Festzuhalten bleibt, daß es in Deutschland vor dem Hintergrund der Nazibarbarei nötig ist, den Begriff »Boykott« durch »Sanktionen« zu ersetzen. Parallel hierzu sollte die Israel/Palästina-Solidaritätsbewegung mehr als bisher gegen alle Formen von Rassismus arbeiten und den Dialog zwischen Juden und Muslimen, zwischen hier lebenden Menschen palästinensischer und israelischer Herkunft fördern.

Wer ein Zwei-Staaten-Konzept will, das diesen Namen verdient, kommt indes um Druck auf Israel nicht herum, weil anders die Besatzung als strukturelles Haupthindernis für einen Frieden nicht überwunden werden kann.

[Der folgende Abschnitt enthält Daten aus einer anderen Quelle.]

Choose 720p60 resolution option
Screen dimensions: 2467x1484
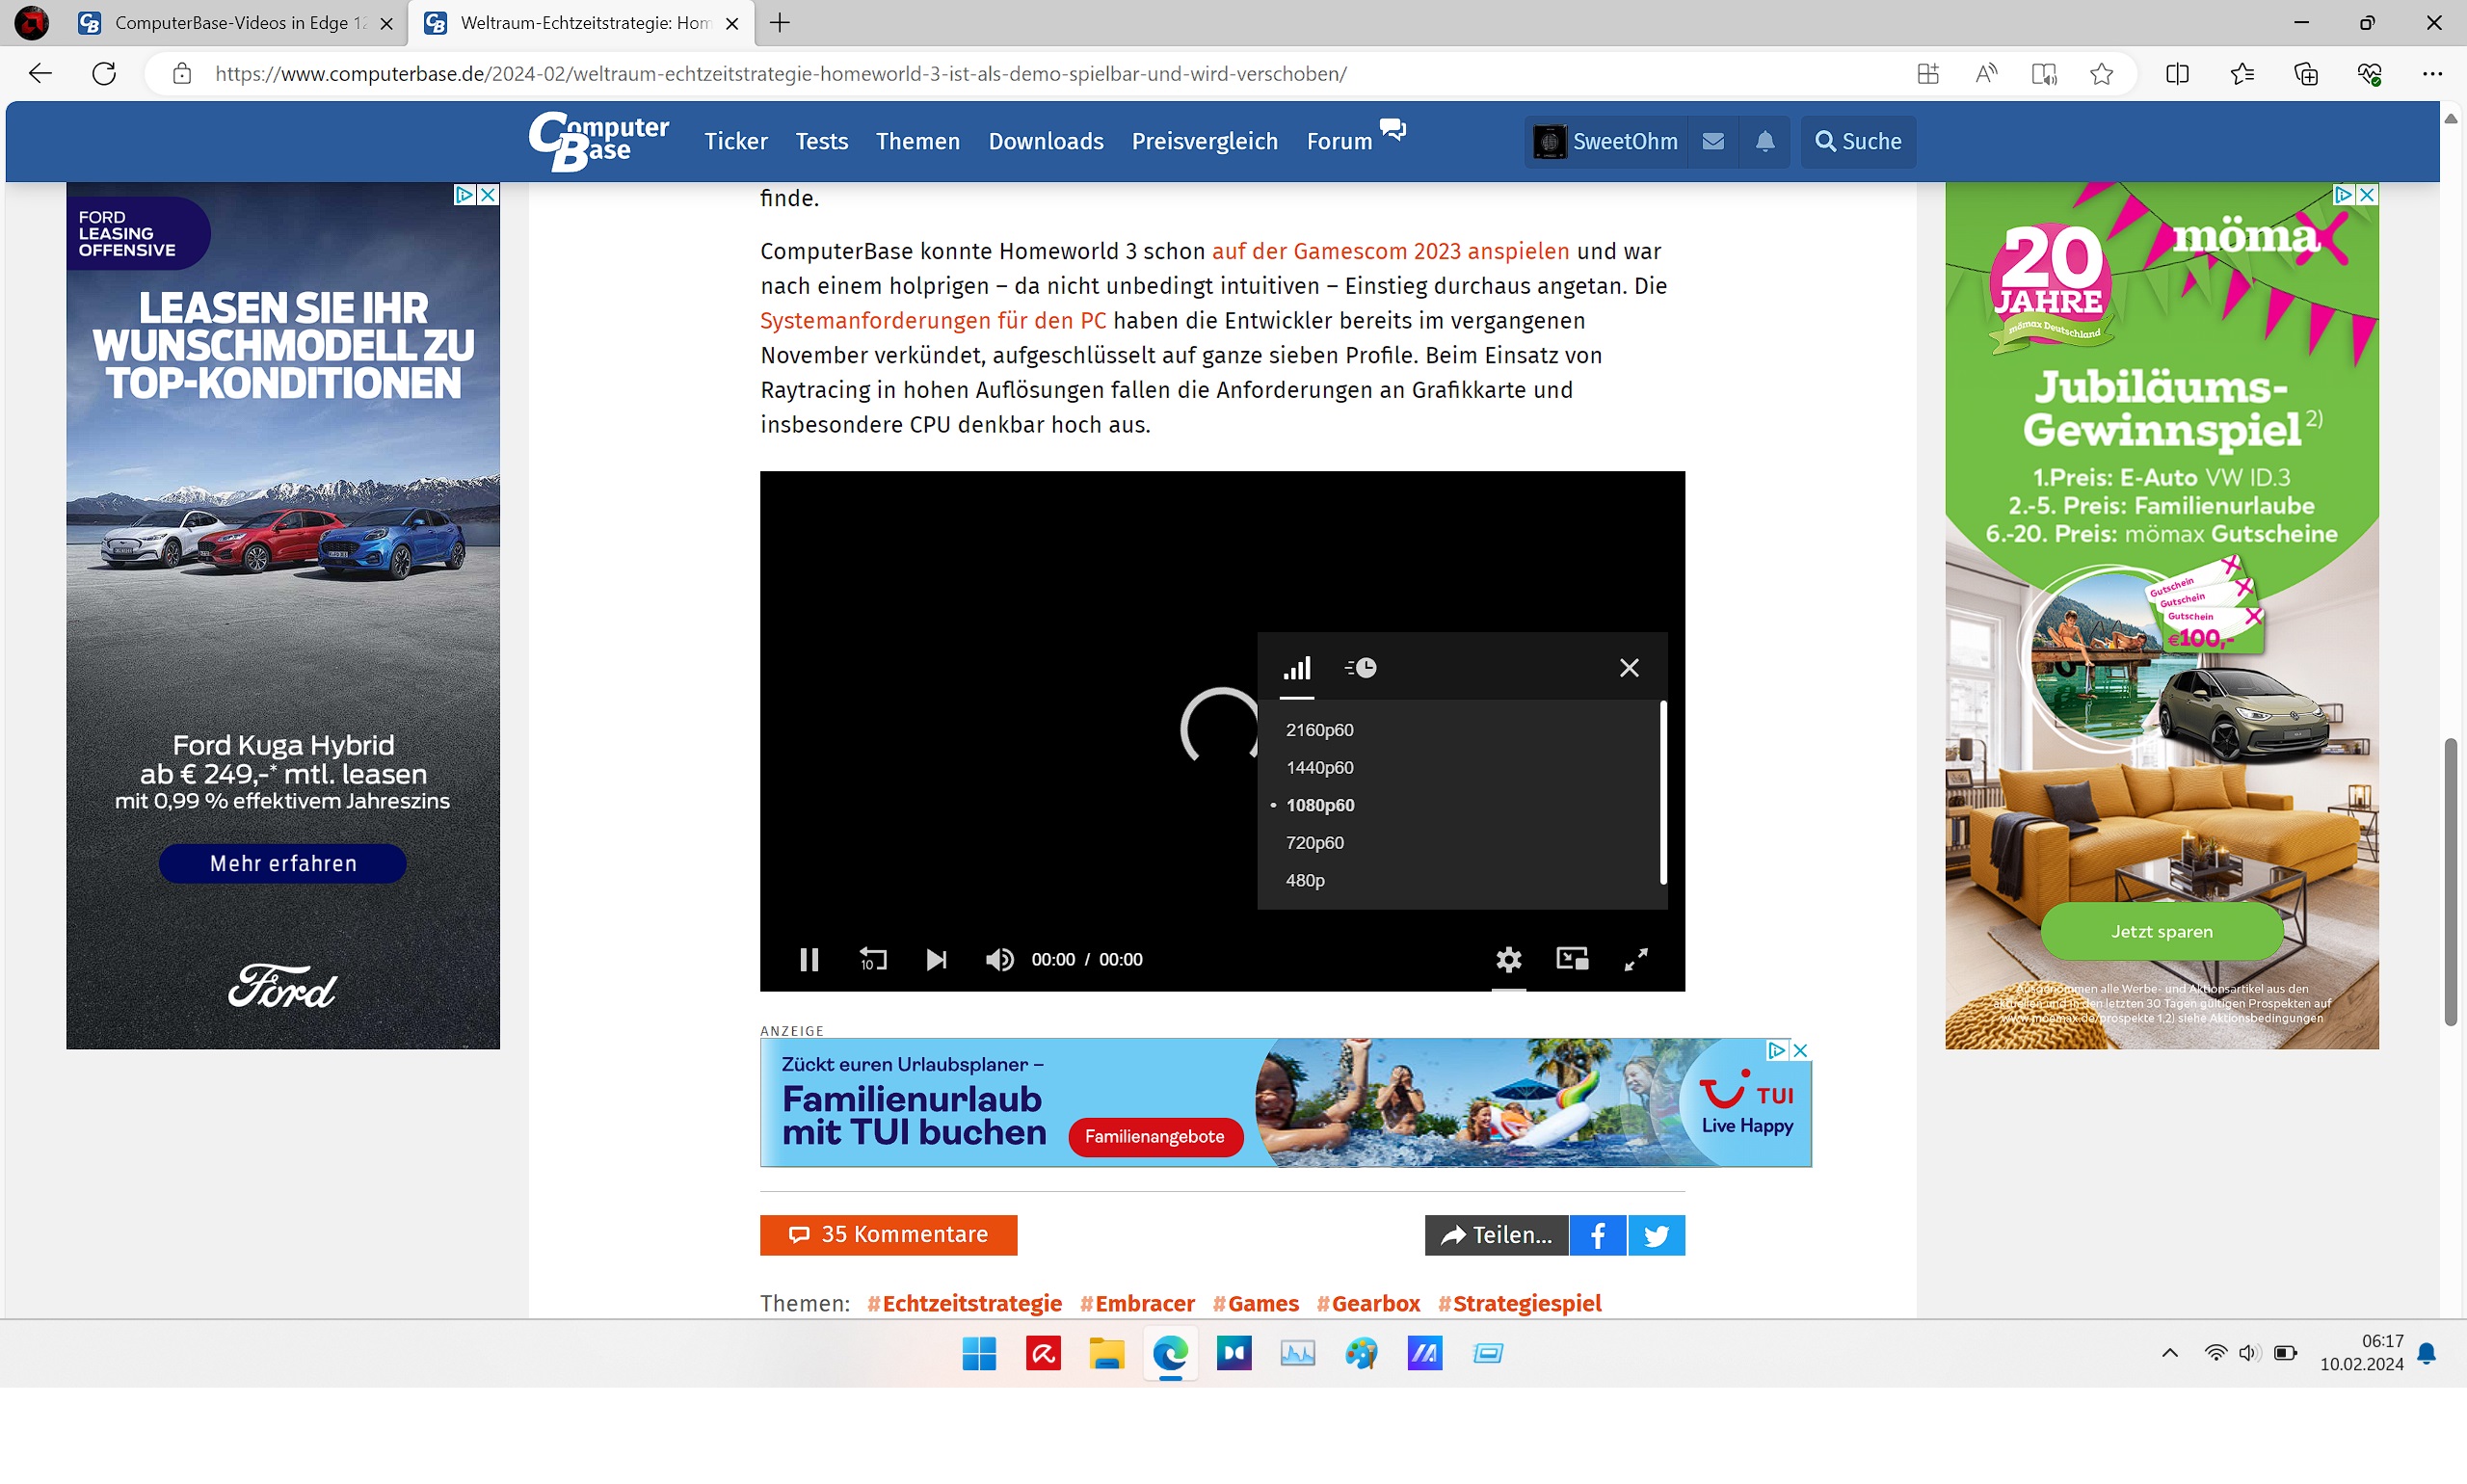(1314, 843)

Die BDS-Kampagne jedenfalls kann in den letzten Wochen einige spektakuläre Erfolge verbuchen: Um hier nur einen zu nennen: Der Konzern Veolia verlor im Januar einen Auftrag in Schweden im Wert von 3,5 Milliarden Euro: Bislang betreibt das französische Unternehmen die U-Bahn im Bezirk Stockholm, sie erhielt aber den Folgeauftrag für die nächsten acht Jahre nicht. Eine Entscheidung aus rein wirtschaftlichen Gründen, wie die zuständige Behörde betonte. Die schwedische Hilfsorganisation Diakonia vermutet indes, daß Medienberichte über die Veolia-Beteiligung am CityPass-Stadtbahn-Projekt in Jerusalem ausschlaggebend waren. Durch CityPass werden die israelischen Siedlungen Pisgat Zeev und French Hill im 1967 besetzten Ost-Jerusalem zusätzlich an West-Jerusalem angebunden.

Die israelische Frauenorganisation »Coalition of Women for Peace« hat mittlerweile im Internet eine Liste israelischer und internationaler Unternehmen veröffentlicht, die von Besatzung und Siedlungspolitik profitieren (www.whoprofits.org). Die Forderung nach Sanktionen schließt durchaus nicht aus, palästinensische und israelische Unternehmen bewußt zu unterstützen, die sich für einen gleichberechtigten Frieden einsetzen.